My Tuesday Talk Guest... Loretta Livingstone
Let me start by thanking Helen for inviting me over to guest on her blog. [My pleasure Loretta!]
It's a huge honour, especially as the book she invited me to talk about is my first story. I've written books before, but not of stories. I've always been a poet, and never intended to write anything else! But hey, don't you love it when you thought you were going in one direction, only to find you've wandered off onto the most interesting sidetrack? That's what makes life so exciting.
Anyway, here's how it all came about.
For several reasons I got the compulsion to try my hand at very short stories. Nothing long or challenging because I'm not a story writer... am I?
Halfway through the short stories I was writing, up popped one about a guy begging on the streets. Suddenly, part way into his story I remembered a young girl I'd met whilst on a city break with my husband many years ago. Something rather unexpected had happened. We had been appalled by the number of homeless beggars. Out in the city centre one day I saw a young girl, maybe in her late teens. Thin, lonely, hopeless. I became overwhelmed by a strong compulsion to go and speak to her and share some of my good fortune. I had so much more than her, surely I could give her a little something? Nothing like that had ever occurred to me before. It was almost as though the hand of God was pushing me over there. Very weird.
That was over 15 years ago. Never totally forgotten but hiding in a corner of my mind, suddenly she appeared, briefly, in my story. The story was only meant to be about 1500 words, one of a collection of very short stories. I called my street-girl Jeannie - not her real name and not the girl I'd met, just inspired by her.
Off went the story to my beta reader. I sat back and started to think about the next story.
My beta-reader, Heidi Peltier, herself an author, had different ideas. "I can't wait to find out what happens to Jeannie," said she.
What? I had no plans for Jeannie! What did happen to her? Why was she on the streets? What happened next? I shook my brain and Jeannie's story started to emerge. Characters popped up and took on lives of their own. So, whilst I am very sure this is not the story of the young girl I met so briefly all those years ago - it could have been. A novelette, my first ever, was born.
Not having written stories before, and never intending to, I now had a lot to learn about technique and formatting. As "luck" would have it, my story was in its polishing stages when I noticed Helen had posted a review of a book! Hmmm! I could learn something here.

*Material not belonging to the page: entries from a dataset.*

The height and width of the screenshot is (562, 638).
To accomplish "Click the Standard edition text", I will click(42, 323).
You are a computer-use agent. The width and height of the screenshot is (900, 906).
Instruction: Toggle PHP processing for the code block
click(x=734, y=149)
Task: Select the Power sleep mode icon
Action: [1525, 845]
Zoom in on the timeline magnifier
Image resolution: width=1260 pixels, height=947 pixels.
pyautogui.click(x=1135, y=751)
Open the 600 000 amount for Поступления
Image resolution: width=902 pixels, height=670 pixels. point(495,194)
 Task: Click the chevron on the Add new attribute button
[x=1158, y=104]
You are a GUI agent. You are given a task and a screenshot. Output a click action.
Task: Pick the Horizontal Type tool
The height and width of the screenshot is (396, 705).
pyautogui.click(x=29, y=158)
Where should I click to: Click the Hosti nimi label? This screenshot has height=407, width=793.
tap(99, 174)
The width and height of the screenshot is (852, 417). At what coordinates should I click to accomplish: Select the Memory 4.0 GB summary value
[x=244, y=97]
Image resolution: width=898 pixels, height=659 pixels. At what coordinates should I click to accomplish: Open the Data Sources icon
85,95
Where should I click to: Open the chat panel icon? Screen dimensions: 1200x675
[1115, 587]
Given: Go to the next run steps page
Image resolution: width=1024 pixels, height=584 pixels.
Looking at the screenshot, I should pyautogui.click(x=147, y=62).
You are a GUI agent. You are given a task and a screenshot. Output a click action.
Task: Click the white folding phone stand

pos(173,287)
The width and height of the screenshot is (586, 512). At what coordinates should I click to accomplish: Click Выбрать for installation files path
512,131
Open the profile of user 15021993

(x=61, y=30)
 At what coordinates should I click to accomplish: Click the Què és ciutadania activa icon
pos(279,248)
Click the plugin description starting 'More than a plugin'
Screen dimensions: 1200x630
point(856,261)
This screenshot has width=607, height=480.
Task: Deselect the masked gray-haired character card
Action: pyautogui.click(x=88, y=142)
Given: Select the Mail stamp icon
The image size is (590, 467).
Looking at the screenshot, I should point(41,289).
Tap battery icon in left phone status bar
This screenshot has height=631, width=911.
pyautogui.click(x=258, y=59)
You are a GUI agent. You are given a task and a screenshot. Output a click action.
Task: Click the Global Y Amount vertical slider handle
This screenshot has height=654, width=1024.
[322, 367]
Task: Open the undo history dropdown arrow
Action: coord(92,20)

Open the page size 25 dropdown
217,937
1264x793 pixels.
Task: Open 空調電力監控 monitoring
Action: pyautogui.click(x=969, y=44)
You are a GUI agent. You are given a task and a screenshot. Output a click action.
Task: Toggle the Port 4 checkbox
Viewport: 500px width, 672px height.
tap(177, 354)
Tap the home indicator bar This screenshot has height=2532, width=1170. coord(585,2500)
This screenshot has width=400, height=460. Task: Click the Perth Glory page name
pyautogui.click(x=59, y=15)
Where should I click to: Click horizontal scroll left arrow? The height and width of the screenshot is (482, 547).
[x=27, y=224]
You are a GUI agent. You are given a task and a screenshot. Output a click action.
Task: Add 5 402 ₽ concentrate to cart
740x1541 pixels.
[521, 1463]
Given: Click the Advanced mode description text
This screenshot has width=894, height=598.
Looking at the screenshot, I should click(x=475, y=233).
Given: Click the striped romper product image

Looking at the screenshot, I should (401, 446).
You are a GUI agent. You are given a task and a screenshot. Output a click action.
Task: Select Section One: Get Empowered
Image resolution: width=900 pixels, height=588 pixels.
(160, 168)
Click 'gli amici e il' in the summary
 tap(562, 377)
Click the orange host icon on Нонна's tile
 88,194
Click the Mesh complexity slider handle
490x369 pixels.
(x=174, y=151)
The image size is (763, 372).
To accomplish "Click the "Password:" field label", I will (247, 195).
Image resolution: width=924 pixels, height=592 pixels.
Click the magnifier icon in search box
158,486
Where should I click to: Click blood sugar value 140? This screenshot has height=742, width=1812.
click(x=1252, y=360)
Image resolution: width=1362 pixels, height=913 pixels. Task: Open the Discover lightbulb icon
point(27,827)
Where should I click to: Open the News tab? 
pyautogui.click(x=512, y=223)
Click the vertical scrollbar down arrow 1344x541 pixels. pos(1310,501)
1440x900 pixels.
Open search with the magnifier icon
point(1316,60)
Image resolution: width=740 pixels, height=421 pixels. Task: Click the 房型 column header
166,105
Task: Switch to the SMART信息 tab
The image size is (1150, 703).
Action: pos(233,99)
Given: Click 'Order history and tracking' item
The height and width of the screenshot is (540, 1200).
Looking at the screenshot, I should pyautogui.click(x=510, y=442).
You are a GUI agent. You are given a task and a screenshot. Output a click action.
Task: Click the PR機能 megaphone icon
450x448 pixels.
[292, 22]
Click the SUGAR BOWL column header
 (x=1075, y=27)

Off I went to read it! Eeeeek! She mentioned the sins of erroneous line spacing, non-justification and a whole host of issues I knew nothing about! I mentioned it to her on her blog, and she emailed me recommending her book, "Discovering The Diamond" which I have no hesitation in recommending to other fledgling novelists.
Whew! I discovered her own diamond in the nick of time. Presentation, and so much other useful information about how to produce something polished and ready for public consumption. I dived into it whilst cooking, and promptly burnt my dinner! I can honestly say, although without having read her book my story might have been just about ok, I'm hoping that now, with such solid advice, my little pebble will have some of the twinkle of a genuine diamond, rather than being fool's gold.
I can't tell you how grateful I am that Helen suggested I read her book.
Also for the help and advice of Heidi and my other beta-reader, another author,
Marie Godley.
I'll leave you with the blurb, and a short passage from the book:
Jeannie - innocent and shy, kicked out by her mother, Rita.
Matt - predatory and dangerous. Is Rita really who he wants?
Rod and Carla on a romantic city break and Jeremy, just seven years old, out with his dad.
And who exactly is Mike? Could there be more to him than meets the eye?
Strangers whose lives are destined to cross more than once and change forever.
Excerpt:
Running to the corner, Rita peered anxiously around it. Shocked, she watched him heading towards...her daughter! She couldn't believe her eyes. Jeannie hadn't seen him coming. She looked awful. Still beautiful, but skinny, shabby and oh, so cold, with a haunting vulnerability that made her heart ache. Why hadn't she seen it before? She must have been blind! For a moment Rita's heart stood still. She'd had no idea Jeannie was on the streets, assuming she'd stayed with a friend. She didn't have many, goodness knows, but surely she'd had one.
Stunned into horrified stillness, she watched Matt storming over there. A young, quite pleasant-looking man crossed his path. Matt seized him and slammed him up against the wall, shouting abuse at him. Amazingly calm in the face of his antagonist, the young man just gazed steadily at Matt, who suddenly shrank away from him, almost cowering. He turned back the way he'd come. She panicked; he was headed in her direction. He'd see her!